Marion Pfister, die dritte Fricktalerin im Bunde auf der CVP-Hauptliste, möchte ein spezielles Projekt nach Bern tragen: Kiss, die Nachbarschaftshilfe mit Zeitgutschriften. Dieses Projekt, das der Einsamkeit entgegenwirken und eine Lücke füllen will, baut Pfister in der Region mit auf und möchte sich auf nationaler Ebene für eine Anerkennung des Projekts starkmachen.

Handlungsbedarf sieht sie aber auch im Vorsorgewesen, in der Gesundheitspolitik, der besseren Vereinbarkeit von Beruf und Familie, der Klimathematik wie auch dem Umweltschutz allgemein.

Regionalwährungen als Lösungsansatz?

Béa Bieber (GLP) möchte in Bern das Fricktal «als Region mit grossem Potenzial für Wirtschaft und Start-ups» vermarkten. Handlungsbedarf sieht sie vor allem in der Klima- und Umweltpolitik, der Gesundheitspolitik, der Altersvorsorge und der Verkehrspolitik.

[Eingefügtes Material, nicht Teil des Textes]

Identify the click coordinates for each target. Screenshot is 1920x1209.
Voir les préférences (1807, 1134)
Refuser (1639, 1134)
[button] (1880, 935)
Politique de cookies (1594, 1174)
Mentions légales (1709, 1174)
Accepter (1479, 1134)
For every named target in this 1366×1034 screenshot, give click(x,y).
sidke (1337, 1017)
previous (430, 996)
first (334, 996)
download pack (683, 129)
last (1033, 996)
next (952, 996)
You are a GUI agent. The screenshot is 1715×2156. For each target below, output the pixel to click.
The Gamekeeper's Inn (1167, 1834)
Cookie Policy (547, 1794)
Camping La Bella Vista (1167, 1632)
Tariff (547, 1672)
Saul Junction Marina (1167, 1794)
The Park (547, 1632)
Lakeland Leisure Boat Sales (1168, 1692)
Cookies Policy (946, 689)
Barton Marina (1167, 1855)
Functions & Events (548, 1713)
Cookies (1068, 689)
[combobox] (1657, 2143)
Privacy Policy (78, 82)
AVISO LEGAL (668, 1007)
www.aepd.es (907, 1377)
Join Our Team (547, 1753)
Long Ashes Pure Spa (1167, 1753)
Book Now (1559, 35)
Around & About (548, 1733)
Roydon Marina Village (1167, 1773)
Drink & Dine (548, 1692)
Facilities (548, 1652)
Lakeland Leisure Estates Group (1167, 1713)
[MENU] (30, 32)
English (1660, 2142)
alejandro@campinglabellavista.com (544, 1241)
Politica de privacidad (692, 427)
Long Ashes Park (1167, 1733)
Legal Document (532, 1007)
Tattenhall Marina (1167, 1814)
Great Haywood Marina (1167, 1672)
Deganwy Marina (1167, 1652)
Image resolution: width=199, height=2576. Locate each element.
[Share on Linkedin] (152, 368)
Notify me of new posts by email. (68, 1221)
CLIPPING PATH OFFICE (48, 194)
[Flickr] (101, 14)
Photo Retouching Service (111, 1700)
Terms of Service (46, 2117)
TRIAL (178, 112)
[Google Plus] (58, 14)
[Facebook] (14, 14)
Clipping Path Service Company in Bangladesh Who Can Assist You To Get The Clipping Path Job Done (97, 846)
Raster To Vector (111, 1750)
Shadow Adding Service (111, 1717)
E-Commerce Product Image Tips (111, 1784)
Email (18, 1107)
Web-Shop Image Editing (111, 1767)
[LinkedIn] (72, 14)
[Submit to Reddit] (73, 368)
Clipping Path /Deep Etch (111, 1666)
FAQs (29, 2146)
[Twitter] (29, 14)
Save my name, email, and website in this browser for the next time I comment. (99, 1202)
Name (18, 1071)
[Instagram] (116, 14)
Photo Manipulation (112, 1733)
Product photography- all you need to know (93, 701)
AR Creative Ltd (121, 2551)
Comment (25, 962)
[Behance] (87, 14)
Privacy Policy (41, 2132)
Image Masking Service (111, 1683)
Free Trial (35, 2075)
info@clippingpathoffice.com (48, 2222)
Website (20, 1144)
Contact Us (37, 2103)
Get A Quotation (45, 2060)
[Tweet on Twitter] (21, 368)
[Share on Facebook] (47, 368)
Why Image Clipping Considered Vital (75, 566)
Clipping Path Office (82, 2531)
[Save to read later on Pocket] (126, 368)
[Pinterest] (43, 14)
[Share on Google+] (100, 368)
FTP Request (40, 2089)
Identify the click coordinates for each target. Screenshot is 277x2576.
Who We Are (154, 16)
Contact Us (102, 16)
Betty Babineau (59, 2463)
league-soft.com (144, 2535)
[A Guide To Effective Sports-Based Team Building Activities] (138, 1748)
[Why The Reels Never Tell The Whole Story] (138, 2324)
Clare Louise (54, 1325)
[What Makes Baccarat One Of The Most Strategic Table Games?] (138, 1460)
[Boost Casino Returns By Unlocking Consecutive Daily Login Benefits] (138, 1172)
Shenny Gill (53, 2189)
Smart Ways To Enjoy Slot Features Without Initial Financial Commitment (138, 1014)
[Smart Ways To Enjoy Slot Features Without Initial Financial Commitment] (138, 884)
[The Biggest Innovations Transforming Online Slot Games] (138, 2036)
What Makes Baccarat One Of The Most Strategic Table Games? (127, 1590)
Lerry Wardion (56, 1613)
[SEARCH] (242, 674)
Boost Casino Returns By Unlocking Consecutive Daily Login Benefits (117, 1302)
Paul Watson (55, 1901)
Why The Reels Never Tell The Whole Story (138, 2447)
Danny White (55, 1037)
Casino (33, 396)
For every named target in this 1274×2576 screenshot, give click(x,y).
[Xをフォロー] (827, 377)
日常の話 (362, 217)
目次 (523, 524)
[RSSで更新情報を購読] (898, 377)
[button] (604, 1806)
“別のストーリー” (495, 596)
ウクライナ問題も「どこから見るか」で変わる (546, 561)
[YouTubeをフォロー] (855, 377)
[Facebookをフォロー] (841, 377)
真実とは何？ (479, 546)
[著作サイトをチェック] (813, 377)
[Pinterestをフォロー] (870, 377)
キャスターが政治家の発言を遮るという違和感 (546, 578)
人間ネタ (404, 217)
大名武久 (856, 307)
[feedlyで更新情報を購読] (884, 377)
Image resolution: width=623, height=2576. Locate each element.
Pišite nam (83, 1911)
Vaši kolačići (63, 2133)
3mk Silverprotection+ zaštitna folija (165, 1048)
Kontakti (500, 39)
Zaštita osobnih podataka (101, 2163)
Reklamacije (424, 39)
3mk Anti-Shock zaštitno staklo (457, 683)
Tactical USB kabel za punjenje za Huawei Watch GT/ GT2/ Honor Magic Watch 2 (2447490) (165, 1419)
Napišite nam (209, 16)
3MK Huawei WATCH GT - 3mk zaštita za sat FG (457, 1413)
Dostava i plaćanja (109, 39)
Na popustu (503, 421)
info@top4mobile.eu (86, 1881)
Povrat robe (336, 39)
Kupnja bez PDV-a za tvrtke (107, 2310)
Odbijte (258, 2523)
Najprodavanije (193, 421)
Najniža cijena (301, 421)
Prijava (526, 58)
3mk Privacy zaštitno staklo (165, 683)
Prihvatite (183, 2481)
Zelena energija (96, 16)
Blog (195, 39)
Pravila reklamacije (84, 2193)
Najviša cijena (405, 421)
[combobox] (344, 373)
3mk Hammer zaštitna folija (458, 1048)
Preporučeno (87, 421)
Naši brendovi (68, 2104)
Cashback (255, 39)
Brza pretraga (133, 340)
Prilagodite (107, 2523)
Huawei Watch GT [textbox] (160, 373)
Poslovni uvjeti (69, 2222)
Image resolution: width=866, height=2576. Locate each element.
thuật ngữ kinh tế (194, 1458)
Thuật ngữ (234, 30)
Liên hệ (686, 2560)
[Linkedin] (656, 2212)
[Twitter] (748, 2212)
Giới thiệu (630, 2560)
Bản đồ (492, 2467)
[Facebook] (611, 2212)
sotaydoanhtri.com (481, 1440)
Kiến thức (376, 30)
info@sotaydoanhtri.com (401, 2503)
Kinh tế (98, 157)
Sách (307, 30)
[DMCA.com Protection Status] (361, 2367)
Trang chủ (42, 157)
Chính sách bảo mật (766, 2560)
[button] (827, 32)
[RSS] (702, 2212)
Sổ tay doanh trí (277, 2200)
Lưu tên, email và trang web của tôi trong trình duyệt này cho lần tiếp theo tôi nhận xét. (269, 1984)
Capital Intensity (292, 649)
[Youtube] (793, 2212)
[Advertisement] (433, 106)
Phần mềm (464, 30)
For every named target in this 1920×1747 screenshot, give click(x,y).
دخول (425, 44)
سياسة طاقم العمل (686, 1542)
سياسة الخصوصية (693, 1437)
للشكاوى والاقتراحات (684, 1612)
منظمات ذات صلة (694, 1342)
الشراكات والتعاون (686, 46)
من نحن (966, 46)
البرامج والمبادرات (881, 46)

Ihr Parteikollege Michael Derrer, der gestern seinen Wahlsong «Der Grind» veröffentlicht hat, möchte in Bern seinen «Grind» unter anderem für die Idee von lokalen Währungen einsetzen. Solche Regionalwährungen könnten ein Lösungsansatz für die Stimulierung der lokalen Wirtschaft sein, ist Derrer überzeugt.

Grossen Handlungsbedarf sieht er in der Wirtschaftspolitik. Er spricht von «grundlegenden Veränderungen», die nötig seien. «Wir müssen die Marktwirtschaft beim Wort nehmen und auf deren Durchsetzung zum Wohle der ganzen Gesellschaft pochen», sagt er.